CLIM-2 Il plasmide Double Nickase (m) consiste in una coppia di plasmidi ingegnerizzati per l'editing ad alta specificità del locus Ldb1 nelle linee cellulari mouse. Ciascun plasmide esprime una nickasi Cas9 D10A e un sgRNA distinto che prende di mira filamenti di DNA opposti all'interno di Ldb1. Quando indirizzate verso siti adiacenti su filamenti di DNA opposti, le due nickasi generano tagli a filamento singolo sfalsati che insieme producono una rottura a doppio filamento sfalsata, richiedendo un'attività coordinata sul bersaglio da entrambe le guide.
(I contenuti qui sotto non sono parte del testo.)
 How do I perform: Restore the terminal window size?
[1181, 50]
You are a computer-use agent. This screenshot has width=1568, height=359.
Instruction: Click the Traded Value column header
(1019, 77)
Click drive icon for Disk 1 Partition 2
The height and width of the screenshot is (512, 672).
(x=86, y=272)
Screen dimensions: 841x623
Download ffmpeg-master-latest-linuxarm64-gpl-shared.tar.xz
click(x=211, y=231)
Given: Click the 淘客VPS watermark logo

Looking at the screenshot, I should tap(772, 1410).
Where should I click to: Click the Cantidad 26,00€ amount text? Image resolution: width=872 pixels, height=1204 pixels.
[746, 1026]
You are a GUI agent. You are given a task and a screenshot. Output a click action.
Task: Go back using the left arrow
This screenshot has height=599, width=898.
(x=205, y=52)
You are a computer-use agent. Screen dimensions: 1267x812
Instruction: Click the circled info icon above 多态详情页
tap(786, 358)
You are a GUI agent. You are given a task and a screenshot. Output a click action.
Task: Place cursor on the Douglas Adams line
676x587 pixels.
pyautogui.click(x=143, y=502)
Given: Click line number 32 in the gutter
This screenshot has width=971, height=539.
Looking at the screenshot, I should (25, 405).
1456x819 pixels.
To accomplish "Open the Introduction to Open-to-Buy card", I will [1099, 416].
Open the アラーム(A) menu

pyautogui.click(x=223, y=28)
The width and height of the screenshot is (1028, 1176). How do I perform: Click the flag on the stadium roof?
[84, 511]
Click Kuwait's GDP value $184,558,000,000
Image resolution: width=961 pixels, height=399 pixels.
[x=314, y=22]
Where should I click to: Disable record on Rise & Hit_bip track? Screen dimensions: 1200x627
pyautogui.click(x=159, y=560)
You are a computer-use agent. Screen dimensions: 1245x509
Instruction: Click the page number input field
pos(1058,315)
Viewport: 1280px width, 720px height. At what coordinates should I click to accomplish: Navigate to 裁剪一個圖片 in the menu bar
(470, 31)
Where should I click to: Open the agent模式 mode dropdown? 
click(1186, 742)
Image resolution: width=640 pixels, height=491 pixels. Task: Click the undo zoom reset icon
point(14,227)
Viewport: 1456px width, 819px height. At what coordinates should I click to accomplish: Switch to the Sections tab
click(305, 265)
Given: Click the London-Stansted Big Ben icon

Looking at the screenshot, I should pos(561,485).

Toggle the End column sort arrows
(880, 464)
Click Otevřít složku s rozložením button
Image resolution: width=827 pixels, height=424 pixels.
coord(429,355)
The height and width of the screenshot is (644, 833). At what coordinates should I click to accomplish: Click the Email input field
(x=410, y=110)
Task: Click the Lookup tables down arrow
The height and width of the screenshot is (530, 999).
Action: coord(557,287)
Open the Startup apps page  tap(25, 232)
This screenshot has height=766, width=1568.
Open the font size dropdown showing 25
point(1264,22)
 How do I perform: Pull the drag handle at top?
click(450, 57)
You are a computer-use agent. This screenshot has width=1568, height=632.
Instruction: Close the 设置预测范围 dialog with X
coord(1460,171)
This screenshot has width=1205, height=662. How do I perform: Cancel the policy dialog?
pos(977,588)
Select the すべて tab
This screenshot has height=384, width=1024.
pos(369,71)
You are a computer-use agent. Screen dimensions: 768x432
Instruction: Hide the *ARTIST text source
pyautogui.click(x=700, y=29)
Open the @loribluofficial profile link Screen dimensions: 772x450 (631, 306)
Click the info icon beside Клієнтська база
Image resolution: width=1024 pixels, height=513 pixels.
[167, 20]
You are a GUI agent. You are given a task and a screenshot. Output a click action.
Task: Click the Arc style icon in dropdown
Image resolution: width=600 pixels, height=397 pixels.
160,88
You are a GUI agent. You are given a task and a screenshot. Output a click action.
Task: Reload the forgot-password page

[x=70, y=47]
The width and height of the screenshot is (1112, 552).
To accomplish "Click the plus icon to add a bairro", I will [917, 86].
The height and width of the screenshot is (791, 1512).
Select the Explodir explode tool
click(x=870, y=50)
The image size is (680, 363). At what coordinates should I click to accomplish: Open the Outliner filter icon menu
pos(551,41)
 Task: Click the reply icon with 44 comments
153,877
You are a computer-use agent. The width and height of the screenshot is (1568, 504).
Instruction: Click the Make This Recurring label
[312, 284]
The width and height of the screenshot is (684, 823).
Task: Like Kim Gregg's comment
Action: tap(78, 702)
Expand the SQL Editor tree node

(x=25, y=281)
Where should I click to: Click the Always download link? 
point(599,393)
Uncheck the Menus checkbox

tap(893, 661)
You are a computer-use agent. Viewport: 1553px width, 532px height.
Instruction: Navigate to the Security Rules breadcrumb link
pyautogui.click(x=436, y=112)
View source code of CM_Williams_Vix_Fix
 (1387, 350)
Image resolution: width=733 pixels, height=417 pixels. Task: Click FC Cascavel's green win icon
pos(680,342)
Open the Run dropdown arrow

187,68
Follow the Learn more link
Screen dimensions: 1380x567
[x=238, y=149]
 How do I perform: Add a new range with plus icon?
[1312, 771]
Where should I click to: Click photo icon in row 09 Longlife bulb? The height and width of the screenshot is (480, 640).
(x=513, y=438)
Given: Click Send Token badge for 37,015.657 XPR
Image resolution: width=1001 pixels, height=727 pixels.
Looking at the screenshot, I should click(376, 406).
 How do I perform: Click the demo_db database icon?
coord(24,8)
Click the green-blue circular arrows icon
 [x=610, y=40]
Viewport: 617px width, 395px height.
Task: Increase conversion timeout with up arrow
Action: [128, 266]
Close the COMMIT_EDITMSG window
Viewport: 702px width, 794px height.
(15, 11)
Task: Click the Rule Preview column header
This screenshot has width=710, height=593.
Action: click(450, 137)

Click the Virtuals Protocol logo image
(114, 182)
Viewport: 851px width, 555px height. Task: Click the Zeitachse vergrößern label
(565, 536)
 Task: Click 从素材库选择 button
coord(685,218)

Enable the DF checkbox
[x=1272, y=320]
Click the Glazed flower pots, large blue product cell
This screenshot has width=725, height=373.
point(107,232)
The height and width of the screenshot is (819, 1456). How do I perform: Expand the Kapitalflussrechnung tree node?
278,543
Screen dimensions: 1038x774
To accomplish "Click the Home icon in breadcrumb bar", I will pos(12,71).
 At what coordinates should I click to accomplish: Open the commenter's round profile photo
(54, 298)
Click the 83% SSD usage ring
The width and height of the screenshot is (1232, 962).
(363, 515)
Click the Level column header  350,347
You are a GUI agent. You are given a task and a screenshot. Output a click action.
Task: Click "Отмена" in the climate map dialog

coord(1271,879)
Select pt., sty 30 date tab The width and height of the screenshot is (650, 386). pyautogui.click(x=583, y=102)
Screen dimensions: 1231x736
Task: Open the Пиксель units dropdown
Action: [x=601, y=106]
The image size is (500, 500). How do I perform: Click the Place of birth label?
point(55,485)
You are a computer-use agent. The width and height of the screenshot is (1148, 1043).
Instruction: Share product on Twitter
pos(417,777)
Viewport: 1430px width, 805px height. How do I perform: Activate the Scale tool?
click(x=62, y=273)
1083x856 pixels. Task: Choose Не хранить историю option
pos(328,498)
La rottura del DNA risultante viene risolta da vie di riparazione cellulare endogene, più comunemente attraverso la giunzione non omologa delle estremità (NHEJ), portando a inserzioni o delezioni che interrompono la funzione di Ldb1. Richiedendo il coinvolgimento di due sgRNA nel locus bersaglio, l'approccio a doppia nickasi migliora la specificità dell'editing e fornisce una strategia CRISPR complementare per applicazioni in cui è desiderato un controllo aggiuntivo sulla precisione del targeting.
Per supportare l'identificazione efficiente delle cellule modificate, un plasmide codifica la GFP per la visualizzazione fluorescente delle popolazioni trasfettate, mentre il plasmide di accompagnamento porta un gene di resistenza alla puromicina per la selezione antibiotica. Insieme, queste caratteristiche supportano l'arricchimento efficiente delle popolazioni co-trasfettate e semplificano la convalida dei cloni con Ldb1 interrotto.
Solo per uso di ricerca. Non destinato a uso diagnostico o terapeutico.